__Task to complete__
Which lines of the records below contain the string "agent"? Report each of them.

__Exercise data__

- Opening Delimiter -

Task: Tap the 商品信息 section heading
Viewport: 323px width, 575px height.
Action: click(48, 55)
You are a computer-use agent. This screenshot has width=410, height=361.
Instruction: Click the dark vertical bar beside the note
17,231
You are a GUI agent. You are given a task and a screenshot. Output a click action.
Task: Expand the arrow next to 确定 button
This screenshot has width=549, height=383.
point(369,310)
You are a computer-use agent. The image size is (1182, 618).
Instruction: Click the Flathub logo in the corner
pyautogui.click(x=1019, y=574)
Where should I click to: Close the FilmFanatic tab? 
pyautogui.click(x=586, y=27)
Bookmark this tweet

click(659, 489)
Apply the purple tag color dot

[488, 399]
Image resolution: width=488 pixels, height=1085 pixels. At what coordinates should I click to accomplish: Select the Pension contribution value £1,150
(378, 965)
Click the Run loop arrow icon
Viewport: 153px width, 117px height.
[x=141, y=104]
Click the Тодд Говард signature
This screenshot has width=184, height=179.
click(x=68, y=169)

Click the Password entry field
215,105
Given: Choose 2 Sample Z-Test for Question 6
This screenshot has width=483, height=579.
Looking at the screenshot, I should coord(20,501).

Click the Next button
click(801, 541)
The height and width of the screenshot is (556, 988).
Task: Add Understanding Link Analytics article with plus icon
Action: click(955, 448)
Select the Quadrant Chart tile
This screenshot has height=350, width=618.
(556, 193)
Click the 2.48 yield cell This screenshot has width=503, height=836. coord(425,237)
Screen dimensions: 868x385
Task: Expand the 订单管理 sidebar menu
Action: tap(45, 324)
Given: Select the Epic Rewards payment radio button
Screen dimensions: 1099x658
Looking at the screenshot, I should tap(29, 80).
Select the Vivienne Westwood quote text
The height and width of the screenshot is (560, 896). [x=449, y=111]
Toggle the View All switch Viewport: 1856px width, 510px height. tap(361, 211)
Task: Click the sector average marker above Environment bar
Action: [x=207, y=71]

- Closing Delimiter -

__Problem solution__
You are a computer-use agent. This screenshot has width=410, height=361.
You are a GUI agent. You are given a task and a screenshot. Output a click action.
You are a computer-use agent. The image size is (1182, 618).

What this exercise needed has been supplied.